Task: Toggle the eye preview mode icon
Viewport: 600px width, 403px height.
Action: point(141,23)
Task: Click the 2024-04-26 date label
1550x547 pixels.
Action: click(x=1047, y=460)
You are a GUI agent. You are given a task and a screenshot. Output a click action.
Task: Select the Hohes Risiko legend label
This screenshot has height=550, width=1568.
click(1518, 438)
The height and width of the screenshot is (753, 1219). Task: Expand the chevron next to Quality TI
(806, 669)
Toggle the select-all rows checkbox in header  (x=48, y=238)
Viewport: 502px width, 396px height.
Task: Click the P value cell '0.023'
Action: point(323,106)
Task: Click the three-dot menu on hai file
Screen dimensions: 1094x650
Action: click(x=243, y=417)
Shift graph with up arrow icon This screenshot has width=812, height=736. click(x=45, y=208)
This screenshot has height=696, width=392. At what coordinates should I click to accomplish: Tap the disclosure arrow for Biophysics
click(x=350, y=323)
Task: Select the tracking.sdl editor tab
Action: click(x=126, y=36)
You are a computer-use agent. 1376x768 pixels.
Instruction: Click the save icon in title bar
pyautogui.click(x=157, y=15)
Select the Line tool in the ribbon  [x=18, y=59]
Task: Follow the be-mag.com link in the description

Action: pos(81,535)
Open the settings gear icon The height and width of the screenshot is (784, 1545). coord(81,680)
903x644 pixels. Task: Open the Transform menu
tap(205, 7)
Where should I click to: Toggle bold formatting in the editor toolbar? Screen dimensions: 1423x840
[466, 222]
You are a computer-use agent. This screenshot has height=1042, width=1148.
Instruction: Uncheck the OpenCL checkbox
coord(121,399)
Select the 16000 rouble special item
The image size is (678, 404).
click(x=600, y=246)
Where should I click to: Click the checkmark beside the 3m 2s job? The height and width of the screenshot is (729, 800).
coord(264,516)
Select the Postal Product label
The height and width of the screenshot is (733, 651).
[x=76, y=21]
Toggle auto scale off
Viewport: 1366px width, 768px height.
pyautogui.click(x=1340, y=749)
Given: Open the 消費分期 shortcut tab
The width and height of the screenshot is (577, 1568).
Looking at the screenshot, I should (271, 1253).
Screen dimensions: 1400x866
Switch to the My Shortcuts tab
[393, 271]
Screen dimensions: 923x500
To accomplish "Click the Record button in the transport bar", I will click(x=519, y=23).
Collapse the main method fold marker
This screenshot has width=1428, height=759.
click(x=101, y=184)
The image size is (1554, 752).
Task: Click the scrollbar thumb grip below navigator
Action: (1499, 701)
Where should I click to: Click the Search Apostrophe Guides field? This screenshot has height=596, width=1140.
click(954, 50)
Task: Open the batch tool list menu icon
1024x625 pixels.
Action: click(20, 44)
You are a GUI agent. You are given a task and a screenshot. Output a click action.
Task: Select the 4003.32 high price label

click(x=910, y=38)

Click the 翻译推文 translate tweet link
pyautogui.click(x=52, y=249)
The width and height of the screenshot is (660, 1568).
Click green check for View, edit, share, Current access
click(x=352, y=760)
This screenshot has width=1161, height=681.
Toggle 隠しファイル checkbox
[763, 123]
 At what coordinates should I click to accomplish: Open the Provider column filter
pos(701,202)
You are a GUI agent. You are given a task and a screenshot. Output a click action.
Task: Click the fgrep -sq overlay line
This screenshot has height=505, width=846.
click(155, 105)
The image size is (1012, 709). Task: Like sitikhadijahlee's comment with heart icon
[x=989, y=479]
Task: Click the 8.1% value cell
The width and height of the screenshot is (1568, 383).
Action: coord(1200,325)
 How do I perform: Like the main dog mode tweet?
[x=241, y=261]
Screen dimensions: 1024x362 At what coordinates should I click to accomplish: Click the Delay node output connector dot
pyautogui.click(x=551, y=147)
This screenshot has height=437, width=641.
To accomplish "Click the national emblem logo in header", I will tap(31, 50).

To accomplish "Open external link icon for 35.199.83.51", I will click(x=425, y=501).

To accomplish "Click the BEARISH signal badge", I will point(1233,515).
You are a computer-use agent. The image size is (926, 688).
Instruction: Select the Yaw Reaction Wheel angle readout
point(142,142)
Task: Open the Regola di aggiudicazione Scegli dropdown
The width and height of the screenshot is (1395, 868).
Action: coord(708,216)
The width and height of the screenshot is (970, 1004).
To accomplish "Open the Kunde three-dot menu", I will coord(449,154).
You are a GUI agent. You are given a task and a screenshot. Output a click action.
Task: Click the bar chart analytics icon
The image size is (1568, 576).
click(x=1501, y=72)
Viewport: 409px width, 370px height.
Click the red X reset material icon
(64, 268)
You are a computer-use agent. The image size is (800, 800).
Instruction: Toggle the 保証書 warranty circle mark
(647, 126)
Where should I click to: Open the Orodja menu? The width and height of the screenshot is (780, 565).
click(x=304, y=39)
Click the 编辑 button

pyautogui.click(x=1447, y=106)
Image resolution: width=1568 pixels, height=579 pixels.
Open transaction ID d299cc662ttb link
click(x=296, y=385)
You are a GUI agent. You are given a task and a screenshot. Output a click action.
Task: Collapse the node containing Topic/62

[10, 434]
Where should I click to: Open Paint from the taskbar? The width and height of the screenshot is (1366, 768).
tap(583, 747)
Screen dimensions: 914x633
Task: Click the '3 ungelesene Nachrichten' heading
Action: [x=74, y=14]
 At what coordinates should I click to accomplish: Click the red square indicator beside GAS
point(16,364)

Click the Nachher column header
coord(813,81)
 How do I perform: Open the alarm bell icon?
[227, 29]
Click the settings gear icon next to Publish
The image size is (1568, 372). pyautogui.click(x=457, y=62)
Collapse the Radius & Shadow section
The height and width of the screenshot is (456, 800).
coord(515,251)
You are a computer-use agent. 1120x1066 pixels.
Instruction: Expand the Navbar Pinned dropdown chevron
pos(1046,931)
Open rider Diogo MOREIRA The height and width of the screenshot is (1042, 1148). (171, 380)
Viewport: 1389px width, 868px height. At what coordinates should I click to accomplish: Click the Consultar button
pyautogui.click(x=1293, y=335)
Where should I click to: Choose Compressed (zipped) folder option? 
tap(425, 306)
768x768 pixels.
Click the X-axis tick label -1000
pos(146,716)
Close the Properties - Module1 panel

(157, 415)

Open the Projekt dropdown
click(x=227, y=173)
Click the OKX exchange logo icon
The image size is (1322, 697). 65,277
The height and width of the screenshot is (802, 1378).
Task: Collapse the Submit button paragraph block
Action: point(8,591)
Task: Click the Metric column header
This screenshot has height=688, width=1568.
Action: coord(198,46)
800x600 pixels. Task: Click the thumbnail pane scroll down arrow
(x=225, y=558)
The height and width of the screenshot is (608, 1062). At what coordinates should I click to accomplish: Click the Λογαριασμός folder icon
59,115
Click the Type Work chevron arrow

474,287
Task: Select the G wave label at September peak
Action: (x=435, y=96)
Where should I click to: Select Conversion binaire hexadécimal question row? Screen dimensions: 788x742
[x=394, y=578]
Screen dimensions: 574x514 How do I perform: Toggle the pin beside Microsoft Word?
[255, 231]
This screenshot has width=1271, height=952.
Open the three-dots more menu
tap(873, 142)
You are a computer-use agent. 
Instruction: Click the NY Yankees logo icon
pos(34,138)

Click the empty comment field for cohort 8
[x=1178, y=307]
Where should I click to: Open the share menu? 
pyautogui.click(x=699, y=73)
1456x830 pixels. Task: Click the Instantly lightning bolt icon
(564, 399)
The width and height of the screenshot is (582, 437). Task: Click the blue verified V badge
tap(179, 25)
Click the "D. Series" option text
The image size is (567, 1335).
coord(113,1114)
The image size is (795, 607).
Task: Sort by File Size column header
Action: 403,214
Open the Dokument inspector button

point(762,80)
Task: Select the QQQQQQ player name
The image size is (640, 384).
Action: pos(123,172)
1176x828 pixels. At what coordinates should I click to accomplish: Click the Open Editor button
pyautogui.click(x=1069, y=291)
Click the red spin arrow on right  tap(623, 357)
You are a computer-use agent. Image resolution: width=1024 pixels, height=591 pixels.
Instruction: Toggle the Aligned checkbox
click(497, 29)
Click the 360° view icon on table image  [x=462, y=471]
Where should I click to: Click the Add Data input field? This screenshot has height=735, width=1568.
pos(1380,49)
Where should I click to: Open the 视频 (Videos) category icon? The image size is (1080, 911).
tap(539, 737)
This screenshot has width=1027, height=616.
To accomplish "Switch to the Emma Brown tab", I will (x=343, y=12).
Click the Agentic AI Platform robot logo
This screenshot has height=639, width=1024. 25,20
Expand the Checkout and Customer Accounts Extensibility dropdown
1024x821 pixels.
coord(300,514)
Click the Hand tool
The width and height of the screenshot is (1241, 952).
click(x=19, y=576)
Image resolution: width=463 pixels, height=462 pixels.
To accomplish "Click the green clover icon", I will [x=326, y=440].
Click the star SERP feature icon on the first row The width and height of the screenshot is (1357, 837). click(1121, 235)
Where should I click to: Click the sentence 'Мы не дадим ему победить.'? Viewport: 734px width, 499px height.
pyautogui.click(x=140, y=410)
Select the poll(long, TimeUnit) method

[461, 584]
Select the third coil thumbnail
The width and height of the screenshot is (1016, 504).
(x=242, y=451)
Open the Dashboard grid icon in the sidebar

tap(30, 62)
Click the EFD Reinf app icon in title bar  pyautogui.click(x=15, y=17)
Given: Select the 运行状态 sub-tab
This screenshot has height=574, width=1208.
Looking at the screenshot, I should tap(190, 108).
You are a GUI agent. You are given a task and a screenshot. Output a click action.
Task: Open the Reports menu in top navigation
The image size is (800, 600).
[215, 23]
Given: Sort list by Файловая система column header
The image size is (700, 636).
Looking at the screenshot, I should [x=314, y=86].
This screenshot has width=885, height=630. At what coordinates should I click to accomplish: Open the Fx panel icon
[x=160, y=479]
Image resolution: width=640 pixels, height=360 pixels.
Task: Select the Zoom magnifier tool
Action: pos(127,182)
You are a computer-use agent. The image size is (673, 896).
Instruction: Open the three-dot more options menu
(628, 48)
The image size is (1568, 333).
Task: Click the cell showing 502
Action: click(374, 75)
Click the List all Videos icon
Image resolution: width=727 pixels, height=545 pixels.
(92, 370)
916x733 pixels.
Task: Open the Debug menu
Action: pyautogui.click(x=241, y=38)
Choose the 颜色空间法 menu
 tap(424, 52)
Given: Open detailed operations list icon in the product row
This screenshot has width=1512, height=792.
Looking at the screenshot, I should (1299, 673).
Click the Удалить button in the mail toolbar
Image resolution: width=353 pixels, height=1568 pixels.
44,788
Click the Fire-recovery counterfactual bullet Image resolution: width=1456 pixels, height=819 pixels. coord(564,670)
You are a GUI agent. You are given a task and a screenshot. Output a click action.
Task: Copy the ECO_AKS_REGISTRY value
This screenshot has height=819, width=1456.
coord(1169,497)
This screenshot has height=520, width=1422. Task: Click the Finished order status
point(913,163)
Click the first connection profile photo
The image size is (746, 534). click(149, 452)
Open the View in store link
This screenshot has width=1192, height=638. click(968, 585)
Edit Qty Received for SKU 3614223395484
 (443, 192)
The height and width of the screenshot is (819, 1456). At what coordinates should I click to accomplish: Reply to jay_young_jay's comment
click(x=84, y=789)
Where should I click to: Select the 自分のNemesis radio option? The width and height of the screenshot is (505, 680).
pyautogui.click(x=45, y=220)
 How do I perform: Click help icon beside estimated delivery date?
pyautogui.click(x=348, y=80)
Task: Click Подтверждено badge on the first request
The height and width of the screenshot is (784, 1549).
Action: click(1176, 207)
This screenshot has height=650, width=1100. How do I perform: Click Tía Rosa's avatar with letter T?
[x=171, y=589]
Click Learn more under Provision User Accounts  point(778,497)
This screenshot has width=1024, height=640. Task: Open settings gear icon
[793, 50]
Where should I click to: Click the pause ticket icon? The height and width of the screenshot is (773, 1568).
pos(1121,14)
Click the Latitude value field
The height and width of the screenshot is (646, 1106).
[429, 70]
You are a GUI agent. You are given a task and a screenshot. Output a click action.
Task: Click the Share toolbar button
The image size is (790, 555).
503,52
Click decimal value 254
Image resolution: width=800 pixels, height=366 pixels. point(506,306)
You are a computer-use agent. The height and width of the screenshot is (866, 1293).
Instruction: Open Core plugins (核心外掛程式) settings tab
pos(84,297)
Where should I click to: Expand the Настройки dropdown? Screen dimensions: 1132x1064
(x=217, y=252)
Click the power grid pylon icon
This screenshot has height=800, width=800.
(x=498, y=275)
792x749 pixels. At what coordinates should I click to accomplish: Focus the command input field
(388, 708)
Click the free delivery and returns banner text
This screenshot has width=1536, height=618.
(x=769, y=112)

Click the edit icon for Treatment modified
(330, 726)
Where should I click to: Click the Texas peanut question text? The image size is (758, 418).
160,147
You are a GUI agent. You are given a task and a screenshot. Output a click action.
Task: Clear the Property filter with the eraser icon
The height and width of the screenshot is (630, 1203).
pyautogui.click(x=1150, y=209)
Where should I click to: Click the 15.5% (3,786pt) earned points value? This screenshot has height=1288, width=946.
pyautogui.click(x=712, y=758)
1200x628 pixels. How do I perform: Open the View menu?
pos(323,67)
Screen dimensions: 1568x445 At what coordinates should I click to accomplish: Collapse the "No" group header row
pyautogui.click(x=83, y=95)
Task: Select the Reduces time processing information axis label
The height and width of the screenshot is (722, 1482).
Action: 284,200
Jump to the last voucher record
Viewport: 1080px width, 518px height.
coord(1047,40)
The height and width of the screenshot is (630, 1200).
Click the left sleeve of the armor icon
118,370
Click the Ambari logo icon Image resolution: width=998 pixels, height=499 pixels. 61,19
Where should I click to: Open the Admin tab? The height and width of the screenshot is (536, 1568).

————————

▶ _EXERCISE BRIEF_
Search the records for the word "will". Copy every line that has it.

▶ _TASK OUTPUT_
To accomplish "Click the Record button in the transport bar", I will click(x=519, y=23).
To accomplish "Click the national emblem logo in header", I will tap(31, 50).
To accomplish "Open external link icon for 35.199.83.51", I will click(x=425, y=501).
To accomplish "Click the BEARISH signal badge", I will point(1233,515).
To accomplish "Open the Kunde three-dot menu", I will coord(449,154).
To accomplish "Switch to the Emma Brown tab", I will (x=343, y=12).
To accomplish "Click the green clover icon", I will [x=326, y=440].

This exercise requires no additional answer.